Today we are featuring a Firefox extension that Justin Dolske just whipped up called Chromatabs. It colorizes each browser tab to provide a strong visual indication of which site is loaded. Here’s a screen shot of it in action:
Let’s first take at the fundamental principle of why colors are useful. In the image below, try to do these two things:
1) Find all the red letters
2) Find all the K’s
You likely found the first task an order of magnitude easier than the second task . This is because of difference in the way our visual system processes color compared to the way that it processes shapes. You can view all of the red letters with a single glance, or even spot them with your peripheral vision. Finding all of the K’s requires a close visual scan.
What does this have to do with tabbed browsing? Well, tabs use the same two visual variables (color and shape) to differentiate themselves from each other. Favicons provide a small amount of color, and the title text of the page consists of a series of shapes. Unfortunately some sites don’t have a favicon, or the favicon they do have isn’t sufficiently unique. Without favicons, you have to do a visual scan to find the correct tab — you can’t spot it with your peripheral vision.
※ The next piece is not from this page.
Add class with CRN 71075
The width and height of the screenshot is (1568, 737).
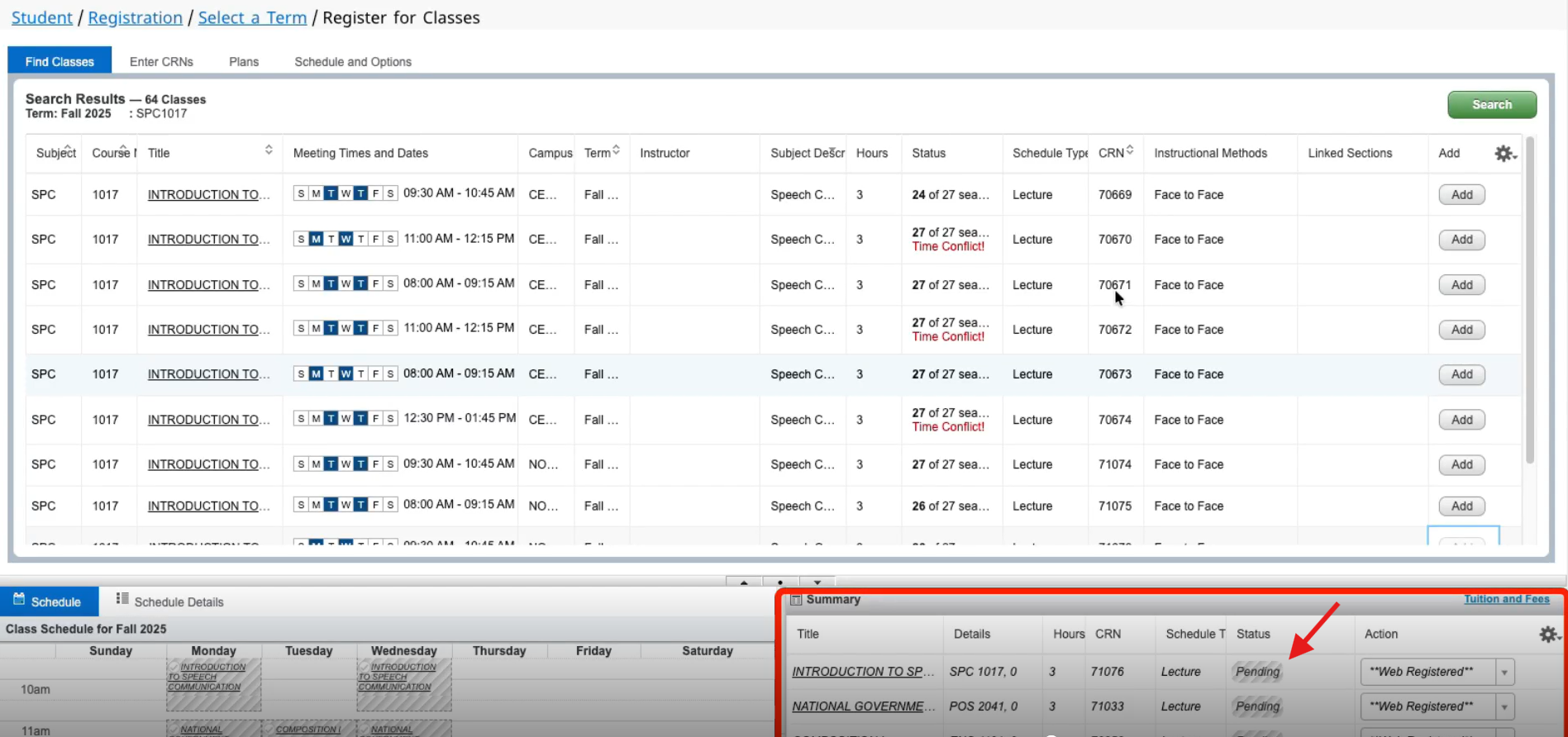[1461, 506]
This problem has attracted some interest from the community already. Many of you may be familiar with the popular Firefox extension Colorful Tabs. Its solution is to simply assign each new tab a color from a fixed list, in sequence. First example, the first tab will be blue, the second is yellow and the third green. The tab remains that color until it is closed. Each time you browse the web, you’ll have to remember what a particular color means at the moment:
Chromatabs’ approach to coloring tabs is different. Instead of assigning an essentially-random color to a tab when it is opened, a color is derived from the site currently loaded in the tab. For instance, this means that blog.mozilla.org will always be red, and engadget.com will always be purple:
So, how does it do that? Well… It takes the hostname from the URL, converts it to a number via a simple hash function, and then uses the number as a hue in HSL colorspace to obtain a final color. Justin has a blog entry discussing this and other technical details of Chromatabs’ operation in greater detail.
By keeping each site’s tab color consistent, the user can build up a mental model of what colors are associated with their favorite sites.
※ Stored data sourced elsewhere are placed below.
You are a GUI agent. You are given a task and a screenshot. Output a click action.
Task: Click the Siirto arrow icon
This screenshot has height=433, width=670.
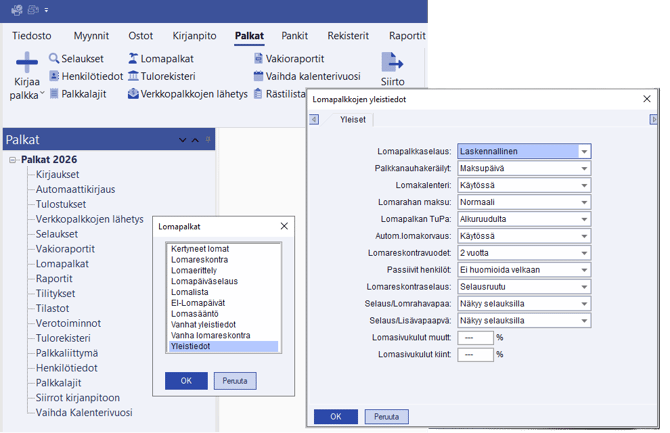coord(392,62)
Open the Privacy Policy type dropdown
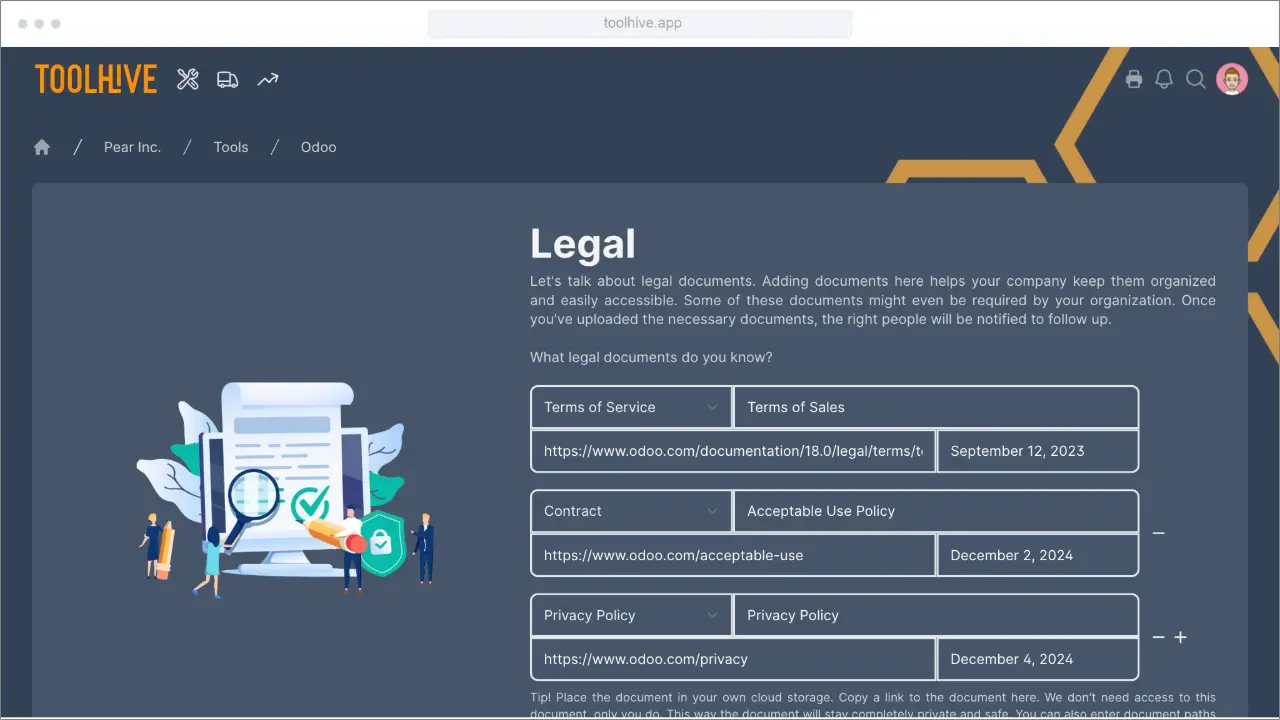The image size is (1280, 720). click(x=630, y=615)
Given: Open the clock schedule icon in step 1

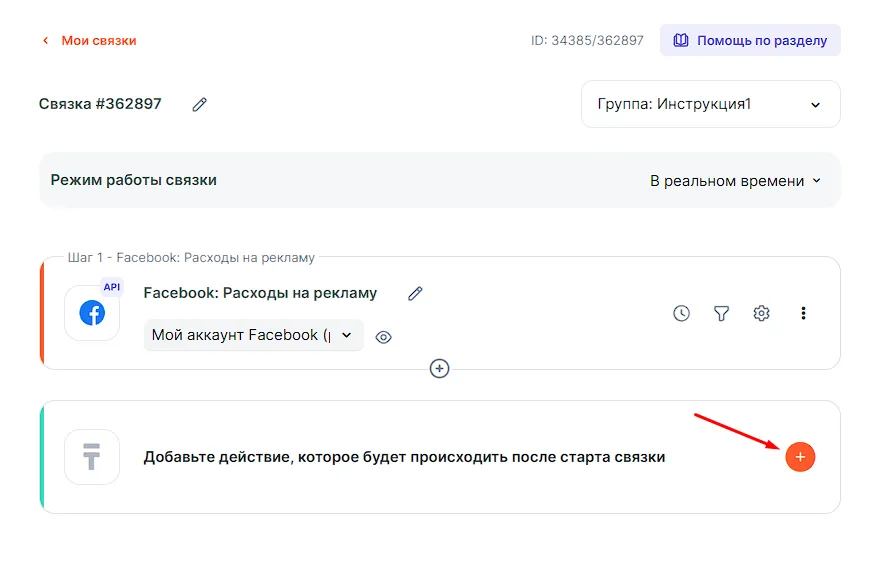Looking at the screenshot, I should [681, 313].
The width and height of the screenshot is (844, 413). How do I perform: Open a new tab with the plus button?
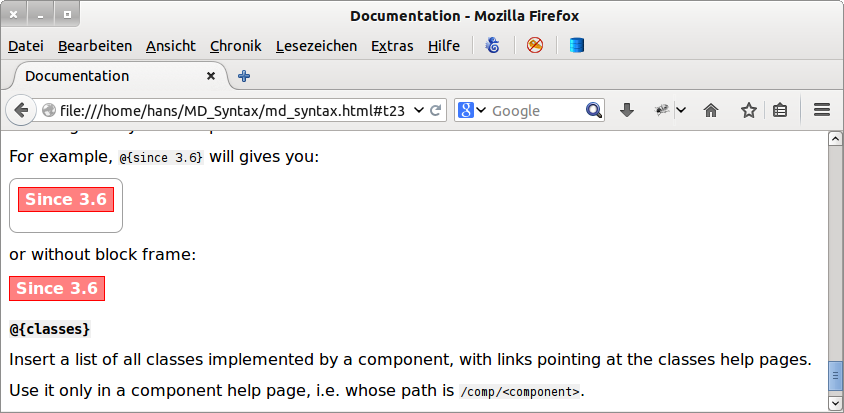click(244, 76)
Chromatabs was built as an experiment to test a concept. There are a number of directions someone could take this prototype to improve it and try new ideas. Here’s a few possibilities that might be interesting:
- It might be more intuitive if Chromatabs analyzed each page to determine the most prominent color on the page, and then used that color for the tab. You would then see Slashdot tabs in their distinctive green, Fark tabs in purple, and Zombo.com tabs in, uhhh… oooooo….
- Unfortunately not everyone likes rainbows and unicorns. In the process of converting a domain name into a RGB value, perhaps Chromatabs should also base the color on an aesthetically pleasing color pallet. Does anyone know a good algorithm to create beautiful color pallets?
- A similar problem area is coloring groups of tabs. Here the focus would be on coloring groups of tabs in a unique color, which could be ephemeral and not based on the site’s address.
- Give the user greater control over their browsing experience by allowing them to customize the color for a site. This might have some anti-phishing benefits as well (for example, expecting your bank’s web site to have the bright green color you assigned to it).
The Chromatabs extension is open source, so it’s a good starting point for anyone wanting to try out their own variation.
- What if instead of just providing a favicon.ico, Web designers were able to design the surface of the tab?
- What other ways could the browser provide a richer and more dynamic tabbed interface? For instance, Aging Tabs is really creative, bringing temporal information into the mix.